Benedetto Prete (I Quattro Vangeli): Chi... è più grande nel regna dei cieli? La domanda riguarda la dignità su la terra, non già il grado del merito e della conseguente ricompensa nel cielo. Il regno dei cieli si riporta al regno come è attuato in terra; l’intero capitolo infatti s’interessa dell’aspetto terrestre del regno dei cieli.
3 Piccolo fanciullo (παιδίον), va notato il diminutivo; il tenero fanciullo costituisce una parabola vivente e reale: l’ambizione non turba, né agita l’animo dei piccoli. Se voi non tornerete e non diverrete come fanciulli; è un endiadi. La Volgata ha: se non vi convertirete (nisi conversi fueritis); la traduzione latina dà un senso morale al verbo greco (στραφῆτε: tornare, volgersi).
4 Il versetto svela il vero significato dell’incidente e gioca sul doppio significato (fisico-morale) di «piccolo fanciullo». Chi si farà spiritualmente piccolo (ταπεινόω, cf. Lc., 3, 5) avrà una vera grandezza avanti a Dio. Il detto, a colorito paradossale, acquista questo valore per gli apostoli: chi occupa nel regno di Dio (nella Chiesa) un posto eminente non è dispensato dal nutrire nel proprio animo sentimenti di profonda umiltà.
5 Un fanciullo come questo, cioè un uomo tornato fanciullo per la semplicità, come è detto nel passo precedente.
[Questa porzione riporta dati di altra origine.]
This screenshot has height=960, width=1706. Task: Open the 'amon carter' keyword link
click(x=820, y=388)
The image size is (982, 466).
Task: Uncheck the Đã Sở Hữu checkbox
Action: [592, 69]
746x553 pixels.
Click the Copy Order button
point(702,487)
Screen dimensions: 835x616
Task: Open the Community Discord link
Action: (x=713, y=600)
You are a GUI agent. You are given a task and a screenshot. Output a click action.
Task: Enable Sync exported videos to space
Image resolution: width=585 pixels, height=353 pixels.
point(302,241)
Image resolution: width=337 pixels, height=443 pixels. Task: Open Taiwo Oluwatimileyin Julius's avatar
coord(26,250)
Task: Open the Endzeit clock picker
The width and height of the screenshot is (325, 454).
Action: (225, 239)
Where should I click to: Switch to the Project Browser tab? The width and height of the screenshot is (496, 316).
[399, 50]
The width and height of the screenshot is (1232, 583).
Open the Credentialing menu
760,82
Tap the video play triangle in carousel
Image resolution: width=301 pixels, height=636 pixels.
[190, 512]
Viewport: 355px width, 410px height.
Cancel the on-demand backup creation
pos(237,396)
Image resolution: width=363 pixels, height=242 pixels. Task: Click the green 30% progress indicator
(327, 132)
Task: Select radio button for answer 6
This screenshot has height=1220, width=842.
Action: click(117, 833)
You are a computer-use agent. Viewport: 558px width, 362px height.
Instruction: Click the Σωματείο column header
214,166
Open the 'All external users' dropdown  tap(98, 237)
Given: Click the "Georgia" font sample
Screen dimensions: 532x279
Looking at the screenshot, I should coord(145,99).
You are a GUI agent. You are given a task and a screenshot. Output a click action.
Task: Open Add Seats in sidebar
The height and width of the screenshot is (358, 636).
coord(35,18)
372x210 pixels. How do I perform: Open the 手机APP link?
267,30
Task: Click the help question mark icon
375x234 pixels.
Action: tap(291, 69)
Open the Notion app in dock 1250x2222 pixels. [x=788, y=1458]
Il versetto serve di passaggio dai veri fanciulli, che nella propria semplicità non nutrono ambizioni, ai fanciulli nello spirito, cioè agli umili, ai “piccoli” (dei quali si parla anche nei verss. 6, 10, 16) che sono nella Chiesa, verso i quali gli Apostoli devono avere una particolare attenzione. La cura usata verso questi piccoli, che appartengono a Cristo (ἐπί τῷ ὀνόματί μου) poiché egli li ha eletti, è un atto di devozione e di rispetto a Gesù stesso.
10 «Questi piccoli» non devono essere disprezzati, poiché hanno degli esseri spirituali in cielo che difendono davanti a Dio la loro causa e chiedono che Egli intervenga a riparare le offese fatte loro. Il linguaggio è ispirato al cerimoniale delle corti dell’antico oriente; veggono continuamente la faccia del Padre mio: cioè gli angeli, come i personaggi della corte, stanno sempre alla presenza del sovrano e lo servono (cf. 2 Samuele, 14, 24; 2 Re, 25, 19; Lc., 1, 19). Da questo passo la Chiesa deduce l’esistenza degli angeli custodi, cioè degli angeli deputati alla guida di ciascun uomo; se ogni “piccolo” ha un rappresentante celeste davanti a Dio, questo rappresentante si occuperà del suo protetto anche in terra.
12-14 La breve parabola racchiude in forma velata un insegnamento per gli apostoli. Se Dio cura e segue con tanto amore uno di questi piccoli, gli apostoli, da parte loro non lo potranno disprezzare o trascurare. L’immagine con i suoi elementi descrittivi molto accentuati (lascia le novantanove,.., va in cerca di quella smarrita..., si rallegra per questa più che per le novantanove le quali non si sono smarrite) illustra mirabilmente la cura del Padre celeste per i “piccoli”. Il dovere degli apostoli rimane definito in modo chiaro: essi non devono soltanto evitare lo scandalo di questi piccoli (parte negativa), ma ricondurli, all’occorrenza, all’ovile (parte positiva). Non è volere del Padre vostro.., forma impersonale, ritenuta più rispettosa per la maestà divina, che andrebbe tradotta liberamente: il vostro Padre celeste non vuole che...; il traduttore greco ha rispettato la forma aramaica originale.
Per approfondire
In verità io vi dico: se non vi convertirete e non diventerete come i bambini, non entrerete nel regno dei cieli - Felipe F. Ramos (Matteo, Commento della Bibbia Liturgica): Gesù comanda di farsi come bambini.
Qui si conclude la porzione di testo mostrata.